┌──

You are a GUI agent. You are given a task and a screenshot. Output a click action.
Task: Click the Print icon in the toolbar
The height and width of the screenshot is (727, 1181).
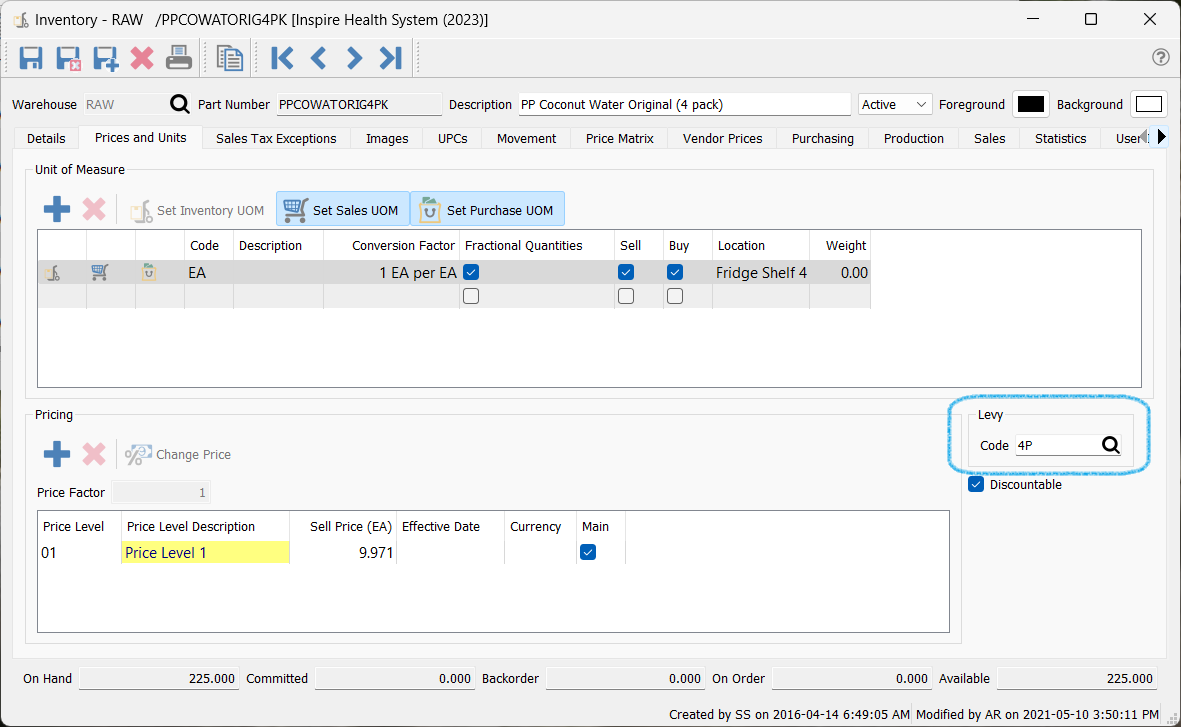click(179, 58)
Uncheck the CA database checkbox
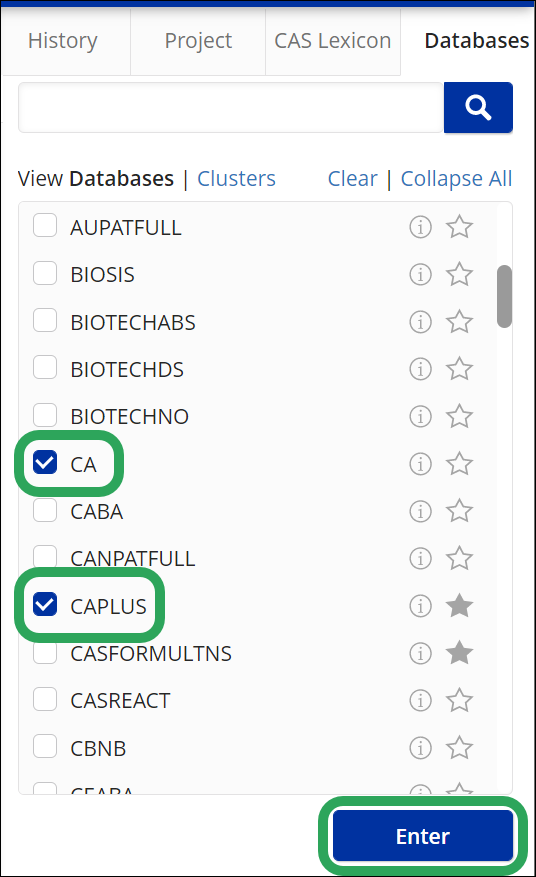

└──

- _WHAT THE TASK ASKS_
Without the pictures, write out every line above exactly as it appears.

- _EXPECTED ANSWER_
You are a GUI agent. You are given a task and a screenshot. Output a click action.
Task: Click the Print icon in the toolbar
The height and width of the screenshot is (727, 1181).
click(179, 58)
Uncheck the CA database checkbox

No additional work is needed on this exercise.